# 21-yo GSD mix mistaken for coyote. Run over 2x by Canada Police, then shot to death.



## counter (Feb 20, 2009)

*21-yo GSD mix mistaken for coyote. Run over 3x by Canada Police, then shot to death.*










All sorts of mistakes made here, by the dog's owner, the neighborhood for not realizing the dog was a member of their community, and the police for such drastic measures taken even if it was a coyote. I understand both sides, but man is this a tragedy and hopefully a lesson learned for all involved. I read about this in the news yesterday but didn't have time to post it. I just did a quick search to see if anyone beat me to it, but I didn't find that this has already been posted. 


OPP confirms it was dog, not coyote that officer ran over and shot | CTV News




> Police officers looking for a coyote in Collingwood, Ont., instead killed a resident's 21-year-old dog, running over the animal twice before shooting it.
> 
> The incident was caught on video Monday night.
> 
> ...


----------



## counter (Feb 20, 2009)

This was the original article I read:

Collingwood police confirm it was dog, not coyote run over by OPP cruiser three times



> Karen Sutherland knew the day was coming when she would have to say goodbye to her 21-year-old dog Merrick.
> 
> She could never have imagined, however, the dog’s life would end after being intentionally hit three times by a police cruiser then shot and killed by a cop.
> 
> ...


----------



## newlie (Feb 12, 2013)

So very, very sad...


----------



## Daisy&Lucky's Mom (Apr 24, 2011)

God that is so sad. My Charlie lookws like a coyote and actually yesterday our neighbor who has seen her multiple times thought she was a coyote when she got out the gate while I was trying to help Lucky get out for his stroll. That is scary .I dont try to hit any animal w/ my vehicle. That is cruelty.I live in a farming communbity and I know that where I live it will be shoot first and there is no need to ask questions but hitting it w/ a cruiser.thats wrong. Im very much a supporter of LEO's but that needs investigated and not in house.


----------



## LaRen616 (Mar 4, 2010)

I don't care if the animal was actually a coyote, why on earth did they run it over TWICE?! 

That disgusts me! NO animal should ever be purposely ran over!!! 

How absolutely disturbing and uncalled for! This is totally animal cruelty and I hope they get in trouble for it!


----------



## Augustine (Nov 22, 2014)

LaRen616 said:


> I don't care if the animal was actually a coyote, why on earth did they run it over TWICE?!
> 
> That disgusts me! NO animal should ever be purposely ran over!!!
> 
> How absolutely disturbing and uncalled for! This is totally animal cruelty and I hope they get in trouble for it!


^^^ Agreed. There is something VERY wrong with anyone who thinks it's acceptable to RUN DOWN an animal, especially one that isn't even trying to harm them in any way.

Even if they thought lethal force was necessary (which it wasn't), how can you justify that?? Oh, wait, you can't.

What they did was absolutely vile.

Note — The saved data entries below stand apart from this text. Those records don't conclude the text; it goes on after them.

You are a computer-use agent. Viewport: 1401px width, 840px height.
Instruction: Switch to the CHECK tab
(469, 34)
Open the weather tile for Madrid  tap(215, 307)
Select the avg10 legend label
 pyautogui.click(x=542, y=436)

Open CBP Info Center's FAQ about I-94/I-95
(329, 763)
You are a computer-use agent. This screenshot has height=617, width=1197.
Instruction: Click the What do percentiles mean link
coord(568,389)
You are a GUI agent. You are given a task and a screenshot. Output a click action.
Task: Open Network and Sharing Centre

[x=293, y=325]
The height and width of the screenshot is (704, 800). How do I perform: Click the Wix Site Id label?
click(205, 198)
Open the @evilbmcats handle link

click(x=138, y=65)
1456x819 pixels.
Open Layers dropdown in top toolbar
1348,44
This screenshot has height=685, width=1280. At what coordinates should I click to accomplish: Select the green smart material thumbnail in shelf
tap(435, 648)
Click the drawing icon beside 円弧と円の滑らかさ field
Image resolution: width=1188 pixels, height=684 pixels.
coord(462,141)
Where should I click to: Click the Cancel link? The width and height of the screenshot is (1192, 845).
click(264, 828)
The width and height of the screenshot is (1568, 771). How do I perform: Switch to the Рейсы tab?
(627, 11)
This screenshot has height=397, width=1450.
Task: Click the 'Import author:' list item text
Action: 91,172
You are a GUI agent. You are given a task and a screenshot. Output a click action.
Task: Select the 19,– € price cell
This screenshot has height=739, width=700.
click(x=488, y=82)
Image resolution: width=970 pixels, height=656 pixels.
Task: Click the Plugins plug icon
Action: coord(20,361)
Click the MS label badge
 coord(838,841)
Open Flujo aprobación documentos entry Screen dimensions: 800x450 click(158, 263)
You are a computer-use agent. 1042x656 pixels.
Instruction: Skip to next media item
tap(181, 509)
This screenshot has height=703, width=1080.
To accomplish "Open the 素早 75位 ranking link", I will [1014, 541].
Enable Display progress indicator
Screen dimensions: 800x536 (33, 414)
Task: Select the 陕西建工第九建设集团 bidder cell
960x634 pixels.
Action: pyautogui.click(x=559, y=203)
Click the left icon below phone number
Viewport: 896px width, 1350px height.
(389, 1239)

They don't deserve to have a badge.


----------



## Debanneball (Aug 28, 2014)

This is just making me sick......sick..... **** OPP


----------



## GatorBytes (Jul 16, 2012)

I read this today while at work and was absolutely horrified.

Coyotes are rampant in all area's. Heck my dog caught one while on leash.

It is illegal to remove a wild animal from it's stomping grounds. Even if it is a residential neighbourhood. Catch assess and release back to area found.

I believe it was reported as rabid so that may have been justification.

Leaving a blind deaf dog alone in yard when coyotes are everywhere. Idjits.

I'm not sure who I am most mad at


----------



## Nigel (Jul 10, 2012)

That's so messed up, poor dog. On another note, can't believe the cops would even bother responding to a "coyote" in the neighborhood. Around here they'd probably just tell you to bring your cat in if you own one.


----------



## selzer (May 7, 2005)

How gruesome, I wish I hadn't clicked on this. 

I was about to rip the owner a new one, but she took care of the dog for 18 years -- that's more than I ever have. The fence blew down? I suppose shtuff happens. 

If a coyote was acting that way, I can understand why the officer did not want to get out of the vehicle, because a coyote acting that tame, would probably be rabid. And yet, how horrible all around.


----------



## MythicMut (May 22, 2015)

This is tragic, absolutely horrible. I feel so bad for this woman and her poor dog. We have coyotes around here and the police (or other individuals for that matter) don't go around running over them. If they are spooked from work going on in the arboretum they tend to run down the streets in the daytime and hang out in a backyard for a while. We leave them alone until they leave. One single coyote is not usually a threat. Two together might be an alpha male and female and they could be a threat. And of course you don't want to have to confront a pack.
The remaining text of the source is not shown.